Start of Supplied records

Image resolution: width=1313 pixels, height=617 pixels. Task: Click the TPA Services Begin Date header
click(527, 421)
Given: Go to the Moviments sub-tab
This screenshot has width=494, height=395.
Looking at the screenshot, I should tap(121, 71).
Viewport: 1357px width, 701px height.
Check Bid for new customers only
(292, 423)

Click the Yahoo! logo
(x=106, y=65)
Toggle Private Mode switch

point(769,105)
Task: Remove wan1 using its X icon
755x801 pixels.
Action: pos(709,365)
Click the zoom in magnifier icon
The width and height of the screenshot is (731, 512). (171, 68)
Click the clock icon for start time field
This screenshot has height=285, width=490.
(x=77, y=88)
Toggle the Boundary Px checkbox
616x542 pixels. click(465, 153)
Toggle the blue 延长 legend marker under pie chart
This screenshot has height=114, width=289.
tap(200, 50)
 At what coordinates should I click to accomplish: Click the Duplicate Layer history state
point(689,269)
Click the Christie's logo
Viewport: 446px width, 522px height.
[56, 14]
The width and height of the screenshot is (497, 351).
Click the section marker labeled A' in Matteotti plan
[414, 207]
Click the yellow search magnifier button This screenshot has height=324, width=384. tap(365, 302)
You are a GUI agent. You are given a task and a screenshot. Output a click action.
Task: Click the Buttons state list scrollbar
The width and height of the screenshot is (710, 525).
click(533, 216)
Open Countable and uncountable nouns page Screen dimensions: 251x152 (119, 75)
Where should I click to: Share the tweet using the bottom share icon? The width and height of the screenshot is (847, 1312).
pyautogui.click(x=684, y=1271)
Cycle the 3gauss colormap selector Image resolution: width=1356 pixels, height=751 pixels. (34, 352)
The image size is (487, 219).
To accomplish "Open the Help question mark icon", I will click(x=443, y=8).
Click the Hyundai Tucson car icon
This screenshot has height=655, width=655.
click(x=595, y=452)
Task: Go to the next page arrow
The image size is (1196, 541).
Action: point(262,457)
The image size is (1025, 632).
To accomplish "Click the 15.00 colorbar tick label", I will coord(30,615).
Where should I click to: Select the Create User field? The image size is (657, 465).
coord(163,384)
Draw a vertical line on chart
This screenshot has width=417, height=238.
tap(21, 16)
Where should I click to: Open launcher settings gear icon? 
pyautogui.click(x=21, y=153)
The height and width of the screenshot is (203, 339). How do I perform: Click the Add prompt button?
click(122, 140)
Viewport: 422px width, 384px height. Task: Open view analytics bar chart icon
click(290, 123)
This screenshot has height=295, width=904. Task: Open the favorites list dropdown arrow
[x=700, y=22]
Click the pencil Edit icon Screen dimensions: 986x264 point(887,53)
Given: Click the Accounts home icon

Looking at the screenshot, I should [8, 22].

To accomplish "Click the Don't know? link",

End of Supplied records

**Work item:** Set down the listing above exactly, line for line.

**Task output:**
Image resolution: width=1313 pixels, height=617 pixels. Task: Click the TPA Services Begin Date header
click(527, 421)
Given: Go to the Moviments sub-tab
This screenshot has width=494, height=395.
Looking at the screenshot, I should tap(121, 71).
Viewport: 1357px width, 701px height.
Check Bid for new customers only
(292, 423)

Click the Yahoo! logo
(x=106, y=65)
Toggle Private Mode switch

point(769,105)
Task: Remove wan1 using its X icon
755x801 pixels.
Action: pos(709,365)
Click the zoom in magnifier icon
The width and height of the screenshot is (731, 512). (171, 68)
Click the clock icon for start time field
This screenshot has height=285, width=490.
(x=77, y=88)
Toggle the Boundary Px checkbox
616x542 pixels. click(465, 153)
Toggle the blue 延长 legend marker under pie chart
This screenshot has height=114, width=289.
tap(200, 50)
 At what coordinates should I click to accomplish: Click the Duplicate Layer history state
point(689,269)
Click the Christie's logo
Viewport: 446px width, 522px height.
[56, 14]
The width and height of the screenshot is (497, 351).
Click the section marker labeled A' in Matteotti plan
[414, 207]
Click the yellow search magnifier button This screenshot has height=324, width=384. tap(365, 302)
You are a GUI agent. You are given a task and a screenshot. Output a click action.
Task: Click the Buttons state list scrollbar
The width and height of the screenshot is (710, 525).
click(533, 216)
Open Countable and uncountable nouns page Screen dimensions: 251x152 (119, 75)
Where should I click to: Share the tweet using the bottom share icon? The width and height of the screenshot is (847, 1312).
pyautogui.click(x=684, y=1271)
Cycle the 3gauss colormap selector Image resolution: width=1356 pixels, height=751 pixels. (34, 352)
The image size is (487, 219).
To accomplish "Open the Help question mark icon", I will click(x=443, y=8).
Click the Hyundai Tucson car icon
This screenshot has height=655, width=655.
click(x=595, y=452)
Task: Go to the next page arrow
The image size is (1196, 541).
Action: point(262,457)
The image size is (1025, 632).
To accomplish "Click the 15.00 colorbar tick label", I will coord(30,615).
Where should I click to: Select the Create User field? The image size is (657, 465).
coord(163,384)
Draw a vertical line on chart
This screenshot has width=417, height=238.
tap(21, 16)
Where should I click to: Open launcher settings gear icon? 
pyautogui.click(x=21, y=153)
The height and width of the screenshot is (203, 339). How do I perform: Click the Add prompt button?
click(122, 140)
Viewport: 422px width, 384px height. Task: Open view analytics bar chart icon
click(290, 123)
This screenshot has height=295, width=904. Task: Open the favorites list dropdown arrow
[x=700, y=22]
Click the pencil Edit icon Screen dimensions: 986x264 point(887,53)
Given: Click the Accounts home icon

Looking at the screenshot, I should [8, 22].

To accomplish "Click the Don't know? link",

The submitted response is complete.